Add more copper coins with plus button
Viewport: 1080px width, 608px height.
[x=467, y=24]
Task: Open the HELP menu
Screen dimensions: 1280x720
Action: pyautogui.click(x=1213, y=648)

Instructions to follow: Copy all of the data above line for line, changing nothing.

Result:
Add more copper coins with plus button
Viewport: 1080px width, 608px height.
[x=467, y=24]
Task: Open the HELP menu
Screen dimensions: 1280x720
Action: pyautogui.click(x=1213, y=648)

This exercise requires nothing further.